Page 1 of 1
Error testing zgeqrf
Posted: Thu Jan 06, 2011 6:31 pm
by fletchjp
Stan
I have run a test on zgeqrf and get the following strange results, the first I have seen with a z case.
I looked in zgeqrf.cpp and can see no define for a magma BLAS routine and therefore nothing to change to move to CUBLAS.
In this case the problem is repeatable, with a number of other tests running O.K. in between including sgeqrf, cgeqrf and dgeqrf.
Here is a set of the strange answers.
Code: Select all
fletcher@fletcher-desktop:~/magma_1.0.0-rc2/testing$ ./testing_zgeqrf
device 0: GeForce GTX 460, 1400.0 MHz clock, 2047.2 MB memory
Usage:
testing_zgeqrf -M 1024 -N 1024
M N CPU GFlop/s GPU GFlop/s ||R||_F / ||A||_F
==========================================================
1024 1024 25.10 45.22 2.868703e-15
2048 2048 31.17 63.19 5.441290e-01
3072 3072 32.28 67.20 5.947517e-01
4032 4032 32.83 68.49 6.070624e-01
5184 5184 32.60 69.45 6.263964e-01
6016 6016 32.27 70.04 6.323491e-01
7040 7040 31.64 70.40 6.328434e-01
8064 8064 31.17 70.77 6.319259e-01
9088 9088 31.02 71.15 6.393267e-01
9984 9984 31.14 71.33 6.397711e-01
The cgeqrf answers give me the highest GPU values I have seen for my card, and also rather poor residual values about 1.e-6 compared to 1.e-9 for sgetrf. sgeqrf also is about 1.e-6. Is that to be expected for this algorithm?
Code: Select all
fletcher@fletcher-desktop:~/magma_1.0.0-rc2/testing$ ./testing_cgeqrf
device 0: GeForce GTX 460, 1400.0 MHz clock, 2047.2 MB memory
Usage:
testing_cgeqrf -M 1024 -N 1024
M N CPU GFlop/s GPU GFlop/s ||R||_F / ||A||_F
==========================================================
1024 1024 36.16 142.92 1.447583e-06
2048 2048 58.61 191.37 1.843371e-06
3072 3072 62.51 341.94 2.260692e-06
4032 4032 63.71 370.86 2.584254e-06
5184 5184 63.14 422.85 3.051479e-06
6016 6016 62.09 427.17 3.216158e-06
7040 7040 61.86 438.37 3.365463e-06
8064 8064 61.17 440.61 3.442715e-06
9088 9088 61.81 445.47 3.522330e-06
9984 9984 61.52 450.82 3.602567e-06
Thanks for all your help.
John
Re: Error testing zgeqrf
Posted: Thu Jan 06, 2011 6:58 pm
by Stan Tomov
It looks like MAGMA BLAS is not a problem than. You can check if it is the CPU LAPACK/BLAS by changing
Code: Select all
magma_zgetrf( M, N, h_R, lda, ipiv, &info);
to
Code: Select all
lapackf77_zgetrf(&M, &N, h_R, &lda, ipiv, &info);
in file
testing_zgetrf.cpp. Do you get the error expected in this case?

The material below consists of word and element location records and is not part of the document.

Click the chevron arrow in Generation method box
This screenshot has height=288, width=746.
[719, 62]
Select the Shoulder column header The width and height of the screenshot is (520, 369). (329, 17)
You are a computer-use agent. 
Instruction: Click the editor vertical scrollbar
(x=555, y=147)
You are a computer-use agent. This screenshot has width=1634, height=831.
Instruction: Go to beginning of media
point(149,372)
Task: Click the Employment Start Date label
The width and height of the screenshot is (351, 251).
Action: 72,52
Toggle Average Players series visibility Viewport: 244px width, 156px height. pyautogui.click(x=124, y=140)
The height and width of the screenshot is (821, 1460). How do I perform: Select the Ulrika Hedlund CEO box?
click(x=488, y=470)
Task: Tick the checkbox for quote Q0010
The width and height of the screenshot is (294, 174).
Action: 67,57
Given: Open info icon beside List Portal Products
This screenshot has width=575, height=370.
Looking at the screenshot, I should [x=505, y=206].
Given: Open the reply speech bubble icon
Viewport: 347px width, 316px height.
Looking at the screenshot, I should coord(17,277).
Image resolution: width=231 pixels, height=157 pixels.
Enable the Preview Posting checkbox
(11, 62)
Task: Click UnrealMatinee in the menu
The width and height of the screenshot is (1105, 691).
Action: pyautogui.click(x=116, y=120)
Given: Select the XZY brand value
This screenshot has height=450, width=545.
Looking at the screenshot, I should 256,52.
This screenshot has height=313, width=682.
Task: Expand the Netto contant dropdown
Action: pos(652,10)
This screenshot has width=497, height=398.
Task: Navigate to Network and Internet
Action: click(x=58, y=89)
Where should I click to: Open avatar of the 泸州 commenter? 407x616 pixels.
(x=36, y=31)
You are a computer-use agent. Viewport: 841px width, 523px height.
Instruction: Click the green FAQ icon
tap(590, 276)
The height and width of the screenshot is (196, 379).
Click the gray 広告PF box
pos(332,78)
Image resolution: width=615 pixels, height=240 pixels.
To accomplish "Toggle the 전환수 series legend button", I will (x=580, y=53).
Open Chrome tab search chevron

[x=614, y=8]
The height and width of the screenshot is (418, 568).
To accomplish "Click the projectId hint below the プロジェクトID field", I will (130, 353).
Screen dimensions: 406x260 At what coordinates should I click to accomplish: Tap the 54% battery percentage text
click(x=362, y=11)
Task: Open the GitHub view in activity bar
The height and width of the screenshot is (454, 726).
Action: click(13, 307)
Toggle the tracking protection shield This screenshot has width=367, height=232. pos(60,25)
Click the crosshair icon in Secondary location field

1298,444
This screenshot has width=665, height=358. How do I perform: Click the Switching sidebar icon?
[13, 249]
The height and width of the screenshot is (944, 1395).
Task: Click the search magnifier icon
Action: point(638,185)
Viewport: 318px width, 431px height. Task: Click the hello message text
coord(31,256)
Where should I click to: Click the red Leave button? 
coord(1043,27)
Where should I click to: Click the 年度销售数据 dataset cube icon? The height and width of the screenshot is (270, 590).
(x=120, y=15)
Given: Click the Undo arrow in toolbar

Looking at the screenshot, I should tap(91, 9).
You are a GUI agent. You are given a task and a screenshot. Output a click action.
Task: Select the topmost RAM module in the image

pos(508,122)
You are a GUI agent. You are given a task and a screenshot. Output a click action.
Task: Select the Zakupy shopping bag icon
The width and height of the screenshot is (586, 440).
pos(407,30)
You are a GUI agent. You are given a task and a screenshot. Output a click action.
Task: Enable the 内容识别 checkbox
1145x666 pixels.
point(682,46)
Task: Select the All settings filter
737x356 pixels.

In single complex you get the correct result. We just didn't scale uniformly the residuals. In the LU case we divide by N and the scaled residuals are of order e-9 in single and e-18 in double. The same would be the case for QR if we divided by N.
Re: Error testing zgeqrf
Posted: Fri Jan 07, 2011 5:34 am
by fletchjp
Stan
I have done a further test on zgeqrf, printing out the norms of both the LAPACK(A) and MAGMA(B) arrays, the difference norm and the ratio. The results are rather strange. The A and B norms are similar but not identical, yet the difference is quite large, implying for me that the two matrices may be out of registration when the norm is done, or there is some other discrepancy. The only difference between my test code and yours is to save values of the norms, I will add the code below.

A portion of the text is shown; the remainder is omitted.